Have you ever had a loved one on Hospice Care, where you could see up close and personal what they actually do?
vw9729, Hang in there! That roller coaster ride is all a part of the process. My husband was on Hospice 5 weeks. Some days he ate, and some days he didn't. Some days he was remarkably lucid and some days he talked gibberish. He had a nice breakfast and was fairly comfortable and lucid on the day he died. We can't really speed up or slow down the natural process. It will be when it will be.
I can understand where you are coming from, but not all hospice workers feel or act the same way. Infact the hospice nurse that sees my fil, is on the opposite end of meds., and fells as little as necessary. There was actually one nurse who came, felt the amount of morphine he was receiving was not enough, as he was/ is an everyday/heavy drinker. She explained that any type of addiction or even past trauma, may make a person more tolerant of morphine. When my mother went to the care facility, same converstaion with the doctor ( my mother was addicted to zanax and was a survivior of severe domestic violence )

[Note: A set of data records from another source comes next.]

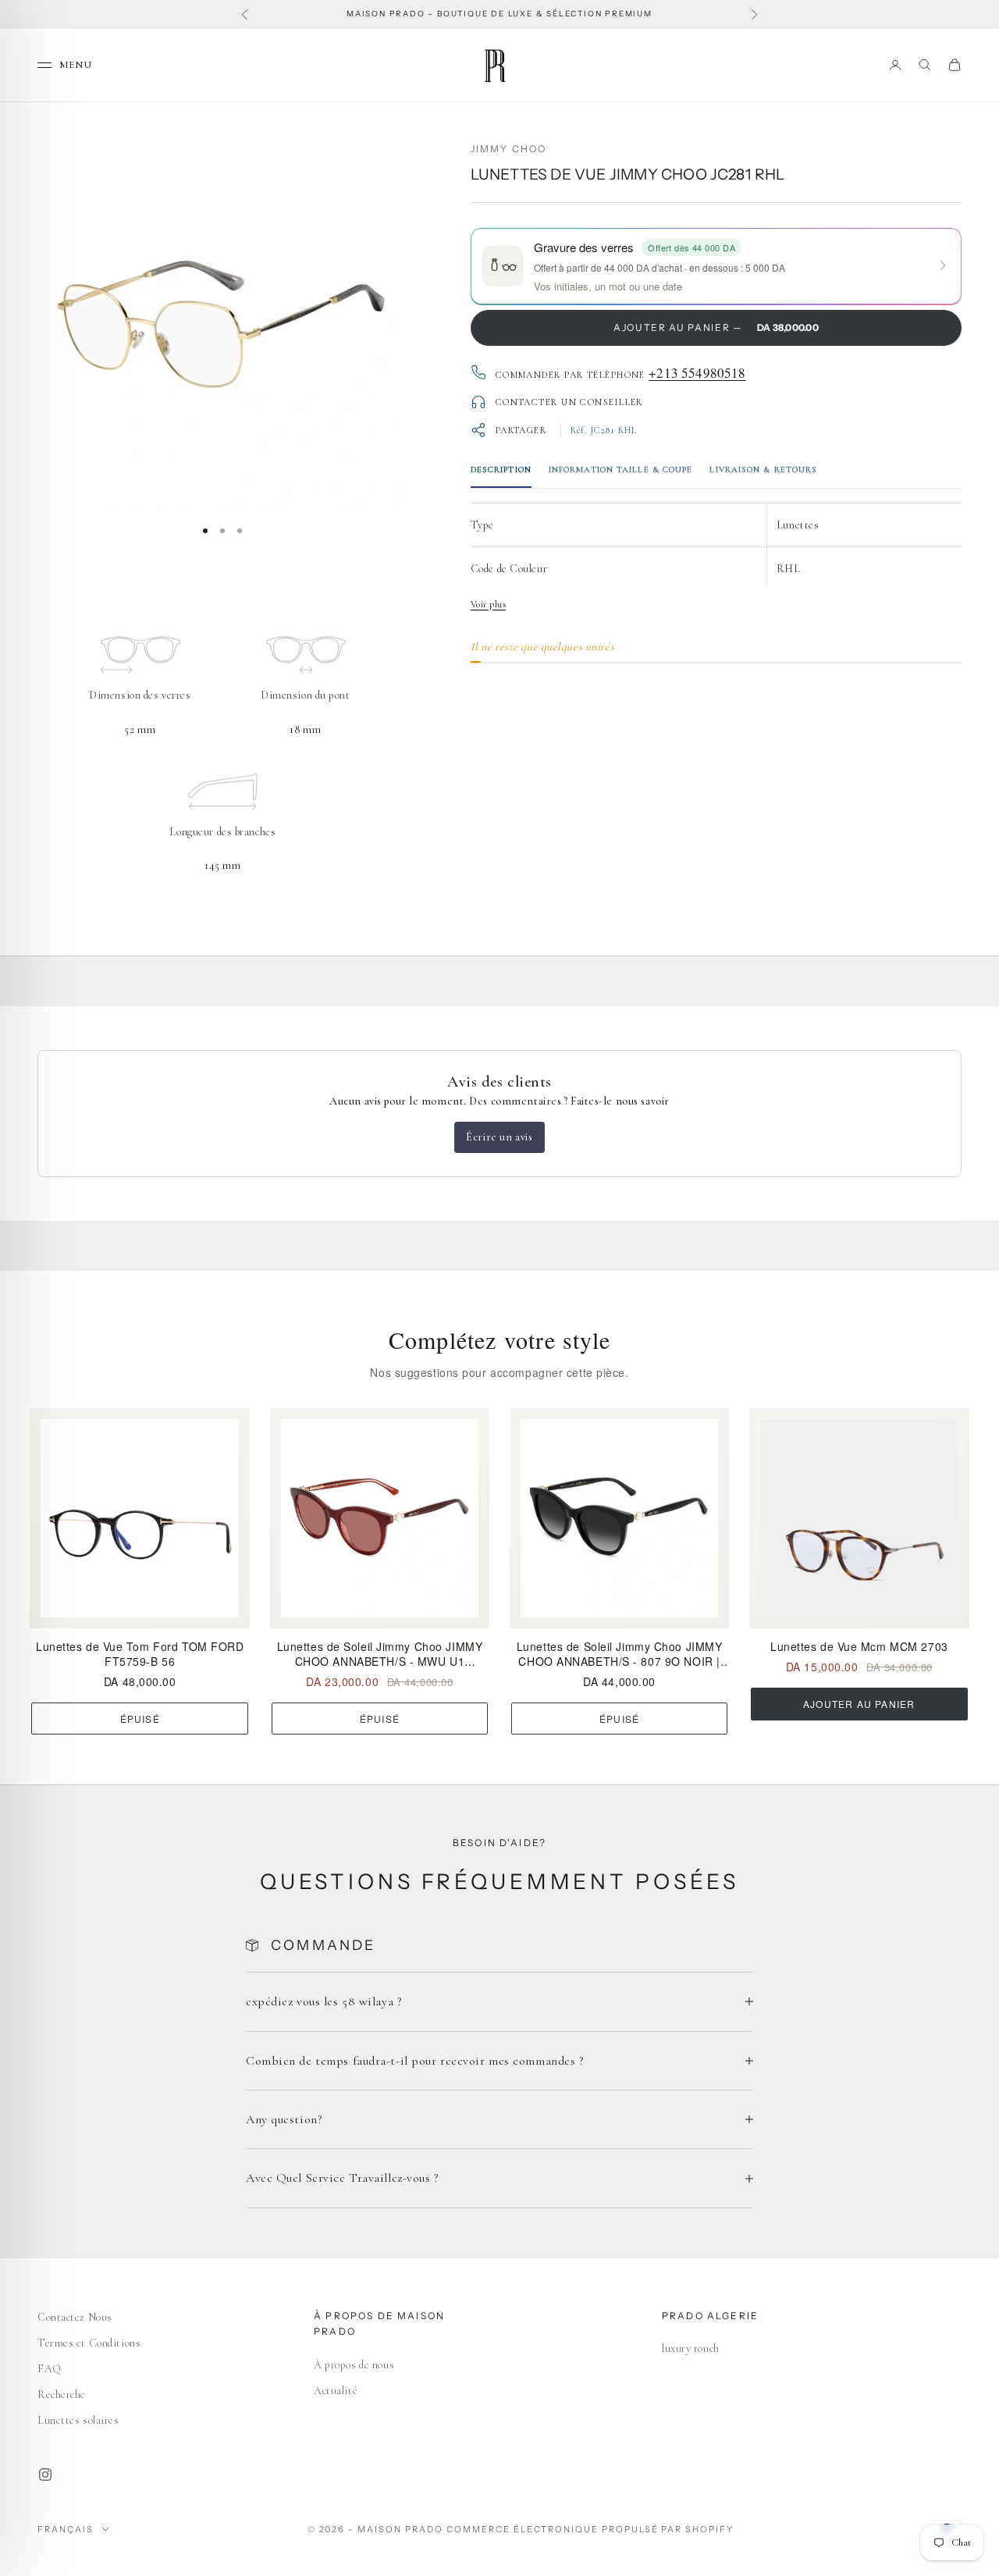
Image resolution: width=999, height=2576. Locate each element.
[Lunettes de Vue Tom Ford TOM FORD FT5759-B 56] (140, 1518)
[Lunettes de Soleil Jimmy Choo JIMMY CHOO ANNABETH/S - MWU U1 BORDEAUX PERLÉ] (380, 1518)
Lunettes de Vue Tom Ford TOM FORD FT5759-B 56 (140, 1654)
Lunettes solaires (78, 2420)
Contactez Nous (74, 2317)
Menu (75, 64)
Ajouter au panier (859, 1703)
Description (501, 469)
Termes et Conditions (88, 2343)
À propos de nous (354, 2364)
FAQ (49, 2368)
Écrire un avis (499, 1137)
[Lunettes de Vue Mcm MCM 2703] (859, 1518)
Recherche (61, 2394)
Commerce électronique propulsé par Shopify (590, 2529)
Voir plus (488, 603)
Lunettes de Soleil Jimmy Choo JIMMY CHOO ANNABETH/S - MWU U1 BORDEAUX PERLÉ (380, 1654)
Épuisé (140, 1718)
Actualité (335, 2390)
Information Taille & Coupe (621, 469)
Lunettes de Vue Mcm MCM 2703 (859, 1646)
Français (65, 2529)
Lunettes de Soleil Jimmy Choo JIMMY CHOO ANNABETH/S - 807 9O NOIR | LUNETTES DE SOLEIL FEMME (620, 1654)
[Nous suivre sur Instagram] (45, 2474)
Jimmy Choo (509, 149)
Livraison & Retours (763, 469)
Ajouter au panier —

I do feel good nutrition is one of the best medicines. But, I have to laugh when I think of my fil giving up sugar and refined foods., and actually eating fresh foods.
One thing that does bug me about hospice are their views on drinking alcohol. They say just let him do it, what difference does it make now? Let's see, combing alcohol with morphine and sedatives equals a big time fall soon!

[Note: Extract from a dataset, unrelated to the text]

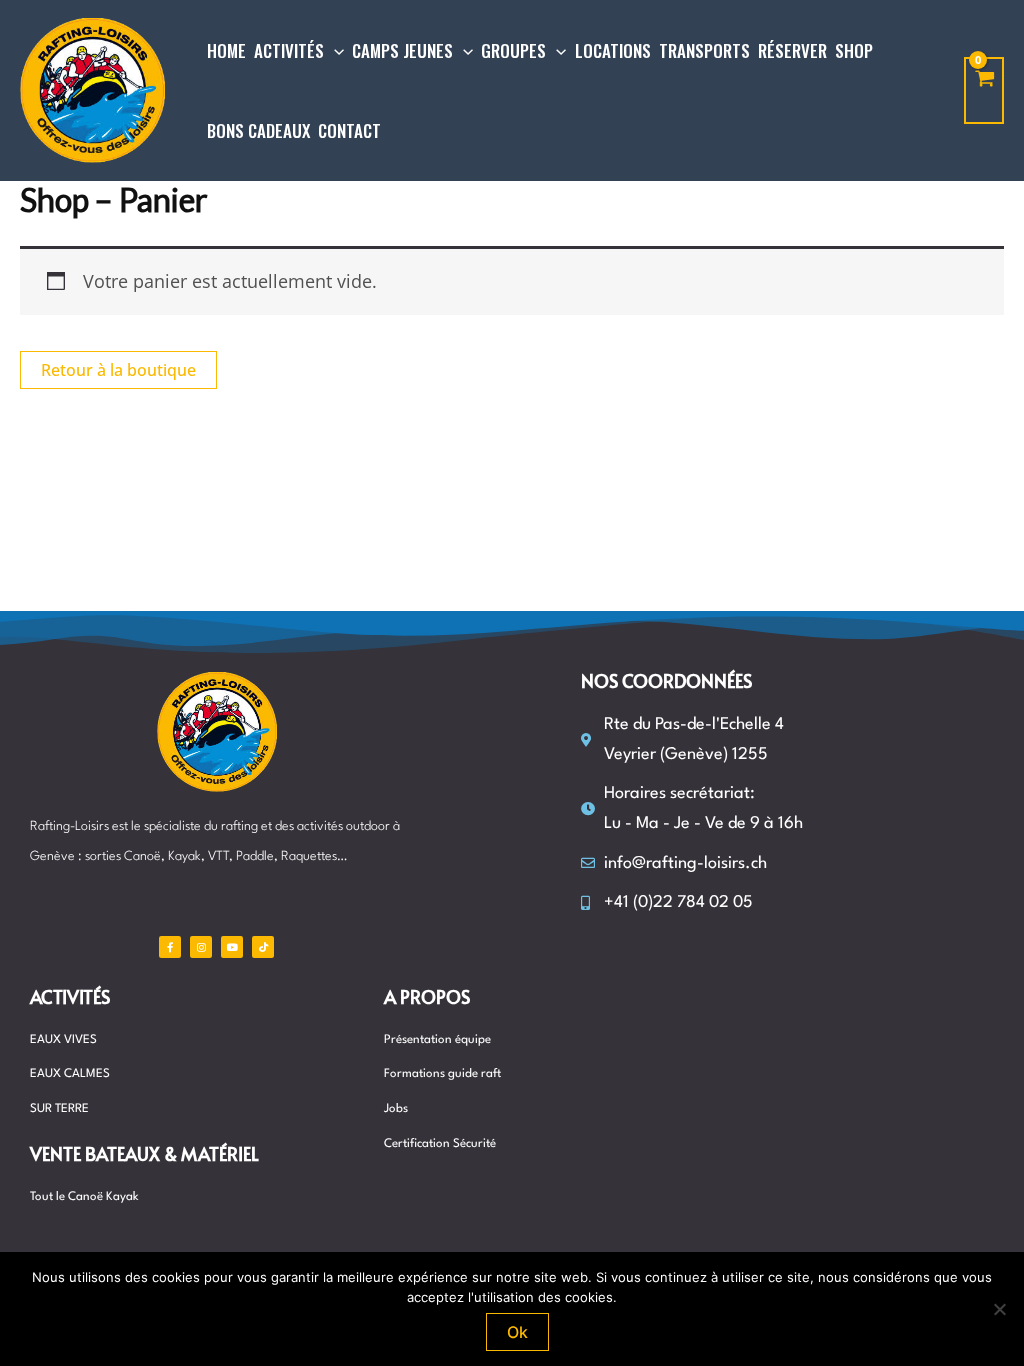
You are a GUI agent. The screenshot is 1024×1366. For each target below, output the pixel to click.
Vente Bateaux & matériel (144, 1153)
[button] (334, 51)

(My mom now uses e-cigarettes. Not for her health but to eliminate all the burns in the furniture!)
I don't know if alcohol is in the same category. But I do understand where the hospice nurse is coming from on that. Their job is to keep the patient comfortable, not to reform their bad habits. Of course, you are entitled to make your decisions your own decisions for your loved one. Just listen to the hospice reasons and then do what you think best.
Most persons having problems don't particularly have the problem of a dying relative but in particular a dying relative that won't do the right thing.
As a parent myself I don't have a right if I am sick to take others down with me but a great many people don't have that viewpoint and that in my opinion is the problem. Death is big business and gets way too much attention. The hospice community fundamentally does not work well with the doctors and the doctors don't work well with the assisted living facility and the assisted living facility does not work well with hospice and on and on. Why would they? It would not serve the bottom line. Lets be real and honest for just a second shall we? We go on and upon death we will be shortly in a new body, whether you believe this or not is not relevant. All of us taking care of a sick relative whom we love have a responsibility to help that sick relative but the person that should always be in charge is the well person not the sick person for sure. So, the solution is to take care of the loved one on the schedule of the person that is well and if the sick person wants it done their way and that person is not amenable to the well persons way no matter how much reason is used then that sick person has an extra major problem which is not solvable in this comment but it would be my opinion to let them alone if needed until they make an honest change for the good of all. Does no good to yourself go down with the infirm.
What does the administrator of the facility say when she/he is asked this question? Have you called the Ombudsman?